─── Source extract ───

MATTHEWS: But not in the State of the Union.
TENET: It got into the State of the Union speech. OK?
MATTHEWS: But the bottom line, George, is that despite your efforts, to the extent that you made the effort, the message got to the American people that there was a 9/11 connection, 71 percent of people believed there was. That the Iraqis were involved in attacking us on 9/11. And the nuclear—I have talked to some really smart people who are not political.
And they supported this war because of the nuclear piece, not this WMD phraseology, nuclear, because that threatens us. And these weren’t true. The war was fought on bogus grounds.
TENET: Chris, our intelligence was wrong. I have to—we have to take that responsibility. On the nuclear question, what our National Intelligence Estimate said, five to seven years. If a terrorist group provided them fissile material, he could have it within a year.
MATTHEWS: A couple of questions. We know that there are certain ideologues in this administration in great positions. Paul Wolfowitz argued with me for three-and-a-half hours one day at lunch about this war.
We know Doug Feith was a hawk. We know Perle, of course, was a hawk because he went to you and said, let’s go to Iraq, right afterwards.
Scooter Libby had a lot of influence, he was for the war. We know a lot of people ideologically around this town who weren’t in government before this war.

─── Entries shown ───

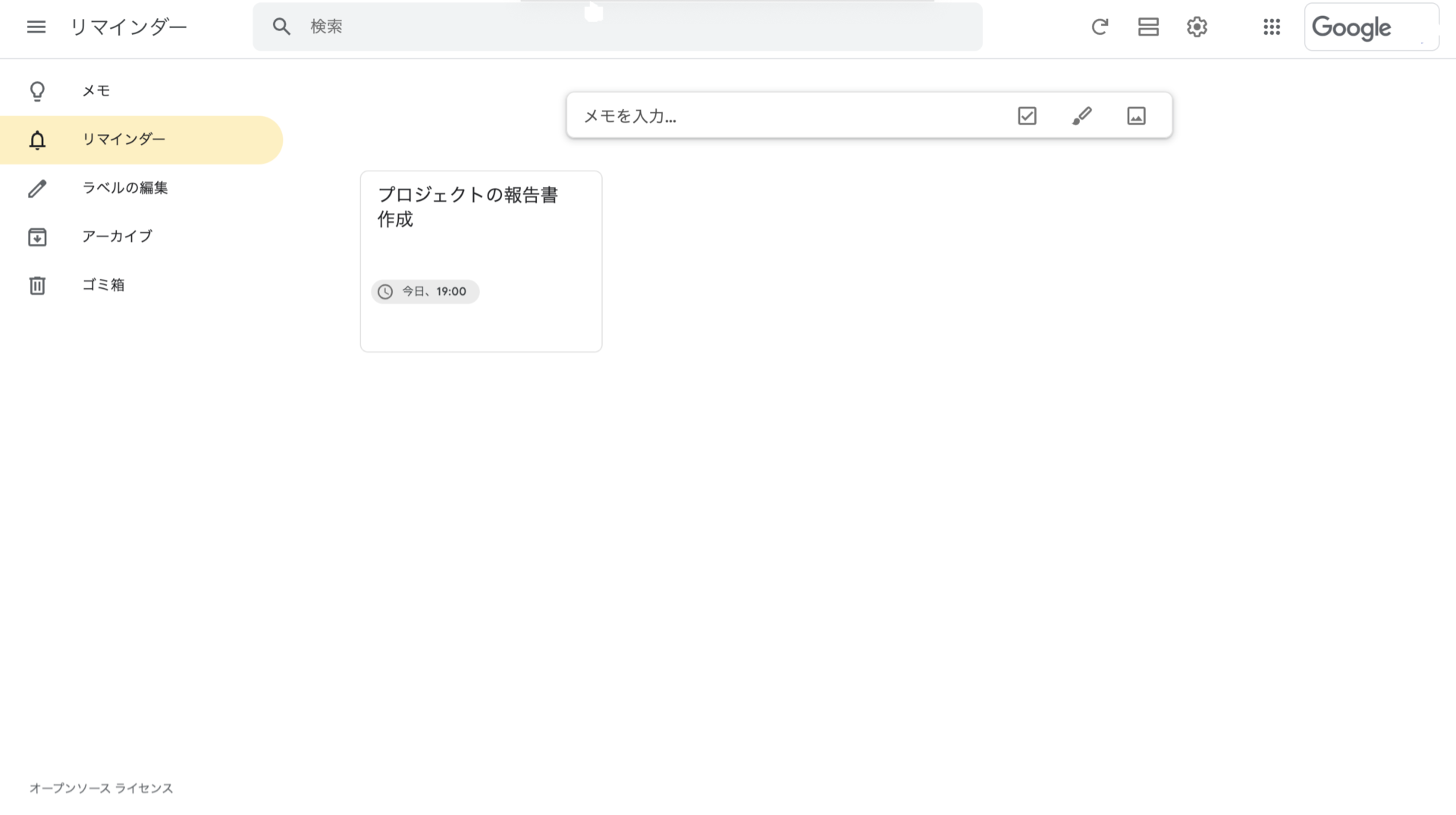Open the オープンソース ライセンス page
Screen dimensions: 1456x815
click(101, 788)
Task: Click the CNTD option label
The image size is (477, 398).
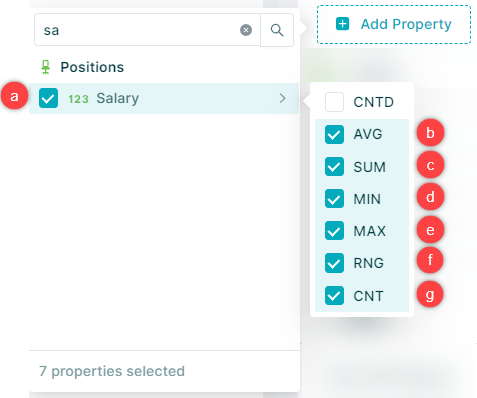Action: 374,102
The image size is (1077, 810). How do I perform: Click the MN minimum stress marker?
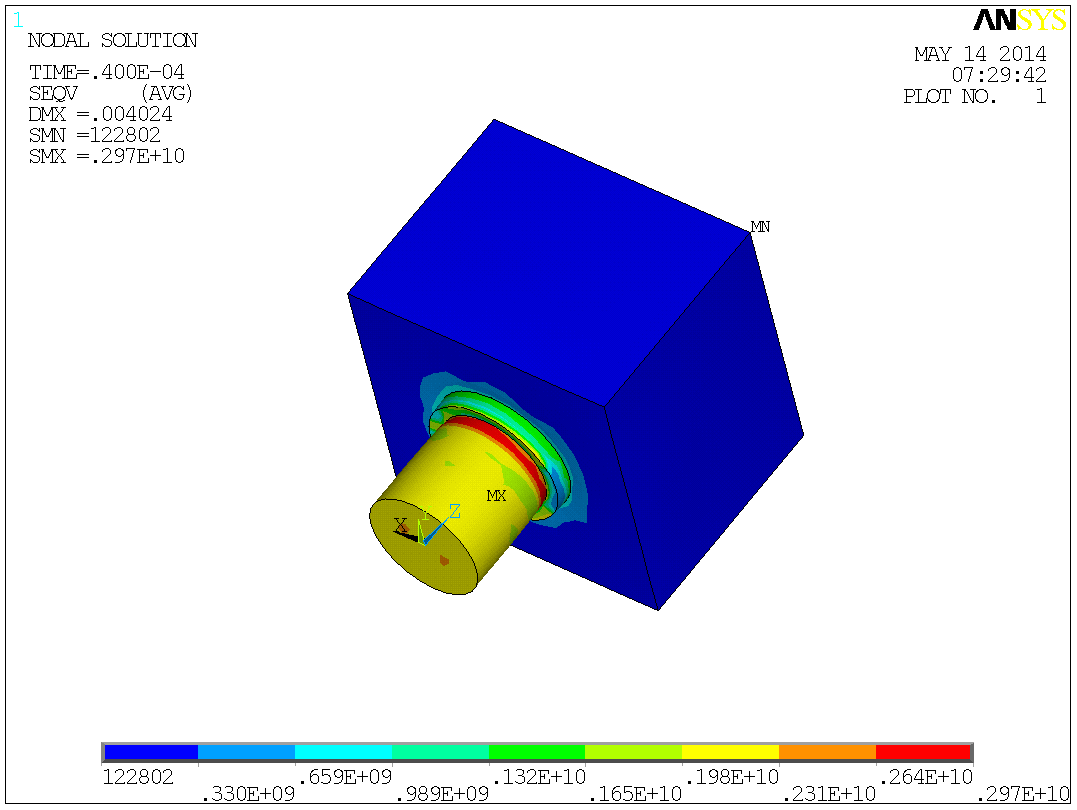(x=760, y=226)
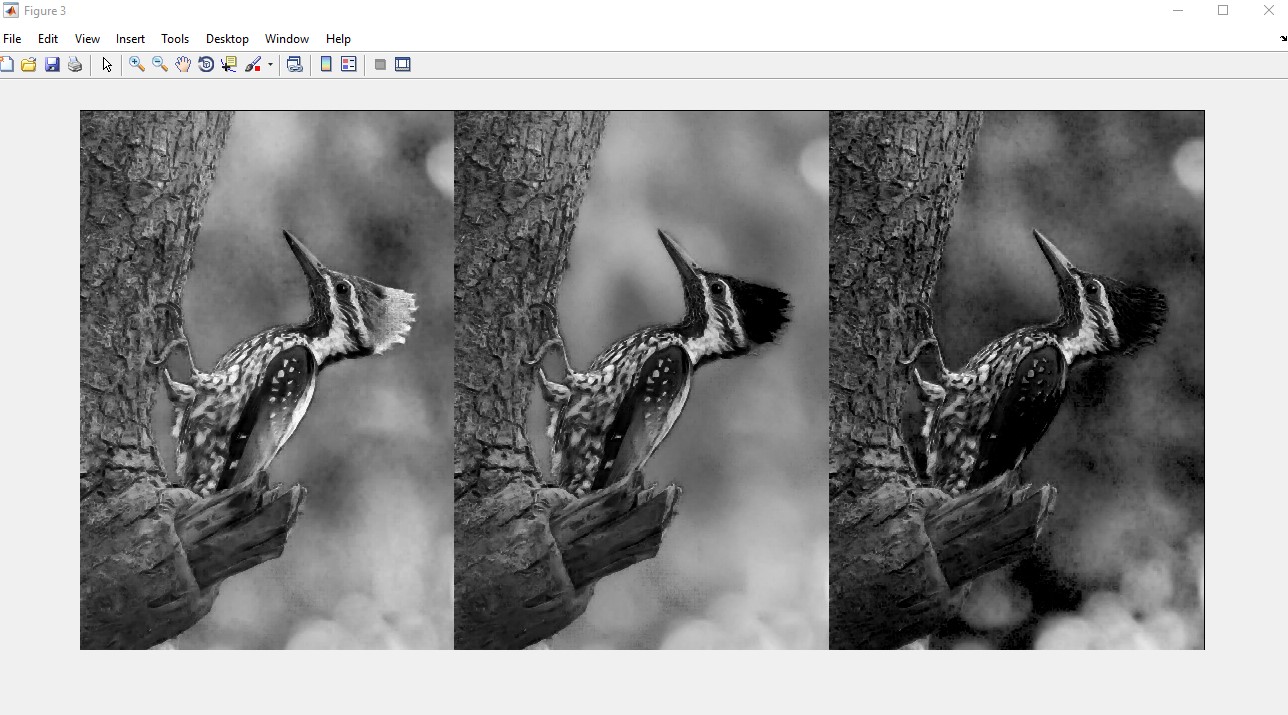Select the Data Cursor tool

point(229,64)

───

* **List of tasks**
**A)** From the interview transcript, quote the passage starting with "And they supported" and going on through "about this war.".
**B)** Rewrite all of the records with "image size" replaced by "image dimensions" and everything else left unchanged. Leave the pictures out.

* **Results of the exercise**
**A)**
And they supported this war because of the nuclear piece, not this WMD phraseology, nuclear, because that threatens us. And these weren’t true. The war was fought on bogus grounds.
TENET: Chris, our intelligence was wrong. I have to—we have to take that responsibility. On the nuclear question, what our National Intelligence Estimate said, five to seven years. If a terrorist group provided them fissile material, he could have it within a year.
MATTHEWS: A couple of questions. We know that there are certain ideologues in this administration in great positions. Paul Wolfowitz argued with me for three-and-a-half hours one day at lunch about this war.

**B)**
Open the オープンソース ライセンス page
Screen dimensions: 1456x815
click(101, 788)
Task: Click the CNTD option label
The image dimensions is (477, 398).
Action: 374,102
The image dimensions is (1077, 810). How do I perform: Click the MN minimum stress marker?
(x=760, y=226)
Select the Data Cursor tool

point(229,64)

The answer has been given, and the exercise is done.